We play the odds all the time: every time we get behind the wheel of the car (sober or not, driving or not), we risk death. Every time we take a new medication from a doctor that we’ve never taken before, we risk death. Every time we walk out our door, we risk death, and just staying in and doing nothing risks death in a different way. After all, did you know that more people die from accidents and injuries or illnesses that happened in their home than all other crimes and causes of death combined? Most of us, if we die, are going to start that process in the relative safety of our own homes.

The point is, we are constantly at risk of death, every one of us, and yet somehow we function every day in spite of it. We are gamblers, human beings are… yes, we are. We play the odds. We hope for the best, even though we know the odds are stacked in favor of the house, because we know, deep down, that someone is going to beat the odds. We believe, with prayer and fantasy, that we will be that someone.
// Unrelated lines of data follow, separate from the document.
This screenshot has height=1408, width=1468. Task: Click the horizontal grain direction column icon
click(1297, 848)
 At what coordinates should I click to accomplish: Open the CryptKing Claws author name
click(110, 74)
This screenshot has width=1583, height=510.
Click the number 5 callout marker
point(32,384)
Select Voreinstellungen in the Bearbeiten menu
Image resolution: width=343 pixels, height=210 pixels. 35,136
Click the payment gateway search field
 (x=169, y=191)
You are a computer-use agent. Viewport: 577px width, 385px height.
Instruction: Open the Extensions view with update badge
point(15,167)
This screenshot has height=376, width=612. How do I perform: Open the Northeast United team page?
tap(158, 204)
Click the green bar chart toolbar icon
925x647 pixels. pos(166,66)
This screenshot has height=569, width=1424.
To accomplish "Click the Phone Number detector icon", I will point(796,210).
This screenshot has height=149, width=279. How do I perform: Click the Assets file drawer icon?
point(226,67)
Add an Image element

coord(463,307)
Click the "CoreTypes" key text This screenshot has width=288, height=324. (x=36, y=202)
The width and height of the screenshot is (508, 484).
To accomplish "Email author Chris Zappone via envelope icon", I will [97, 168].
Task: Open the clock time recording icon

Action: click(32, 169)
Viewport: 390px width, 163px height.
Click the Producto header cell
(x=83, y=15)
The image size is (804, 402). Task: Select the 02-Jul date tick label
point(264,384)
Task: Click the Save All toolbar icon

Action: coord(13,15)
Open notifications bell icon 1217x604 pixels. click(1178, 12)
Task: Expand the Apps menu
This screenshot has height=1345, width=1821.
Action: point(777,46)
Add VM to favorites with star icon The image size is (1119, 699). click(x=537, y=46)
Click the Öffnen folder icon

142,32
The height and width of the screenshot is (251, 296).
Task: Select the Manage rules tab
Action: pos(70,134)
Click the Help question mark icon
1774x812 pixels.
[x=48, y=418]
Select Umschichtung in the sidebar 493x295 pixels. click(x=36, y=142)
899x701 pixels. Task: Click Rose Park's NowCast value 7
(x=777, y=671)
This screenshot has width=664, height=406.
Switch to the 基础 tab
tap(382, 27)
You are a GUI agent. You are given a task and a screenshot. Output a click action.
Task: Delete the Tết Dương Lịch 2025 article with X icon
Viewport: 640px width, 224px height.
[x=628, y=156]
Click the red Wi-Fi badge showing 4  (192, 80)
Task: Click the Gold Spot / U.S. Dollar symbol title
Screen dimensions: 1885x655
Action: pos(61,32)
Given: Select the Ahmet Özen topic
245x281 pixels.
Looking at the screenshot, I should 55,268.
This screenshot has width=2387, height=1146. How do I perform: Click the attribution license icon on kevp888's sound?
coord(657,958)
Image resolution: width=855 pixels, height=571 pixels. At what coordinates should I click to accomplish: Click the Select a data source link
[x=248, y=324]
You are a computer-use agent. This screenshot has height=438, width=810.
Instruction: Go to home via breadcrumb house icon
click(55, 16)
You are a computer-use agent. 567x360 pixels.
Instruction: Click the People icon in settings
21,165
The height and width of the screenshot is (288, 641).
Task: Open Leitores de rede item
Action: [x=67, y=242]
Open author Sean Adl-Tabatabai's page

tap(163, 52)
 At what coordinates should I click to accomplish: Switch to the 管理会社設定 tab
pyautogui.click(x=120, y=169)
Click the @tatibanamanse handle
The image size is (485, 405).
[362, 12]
And sometimes… we are. Or as my uncle said to my mom once–and you’ve probably very likely said it before yourself: Someone has to win the lottery. Might as well be me.

And yet, in the end, we all die. Every last one of us is going to die. We can’t escape that eventuality. But some of us die sooner than others. There are reasons for that. We don’t all get to live a good, long life and slip into the next plane of existence quietly in our sleep. Blessed are those who do.